But enough downside issues exists to curtail growth from reaching last years’ levels, despite the U. S. economy’s improved position—2.3 million jobs and $410 billion of additional real disposable income have been created since this time last year. Part of the difficulty is timing: In-store promotions are beginning earlier each year as retailers try to compete with online merchandisers, and this year might set a new status quo for how early the holiday displays are set up, since Black Friday falls on its earliest possible date of Nov. 23, the analysis noted.

“Consumers also have a little more disposable income in their bank accounts than usual due to the tax cuts, so they will not shy away from purchasing earlier in the season, especially if they are concerned that prices could potentially rise the longer they wait,” Bohnaker wrote. “That likely means that we will see more retail sales spread out over early November and even October, which would not count toward holiday sales based on our definition.”

One certainty this year, according to Bohnaker, is that online sales—defined as not-seasonally-adjusted November plus December electronic shopping and mail-order retail sales—will account for a larger share of the holiday pie.
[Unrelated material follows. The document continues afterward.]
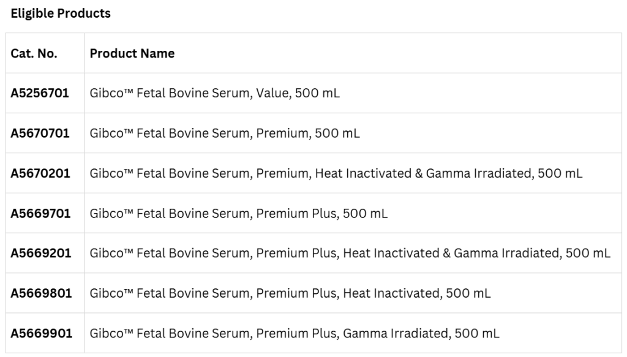Click the Gibco™ text in the last row

(x=111, y=333)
Online holiday sales have grown at double-digit rates in each of the last four years and show no signs of slowing in 2018, Bohnaker said.

IHS forecasts online sales growth of 11.5% this year compared with 11.4% in 2017. In addition, Cyber Monday—the Monday following Black Friday—remains the primary sales day, but online flash sales will be rolled out as early as October, Bohnaker, said adding that “the traditional delineation between shopping seasons has blurred due to the emergence of year-round online shopping promotions.”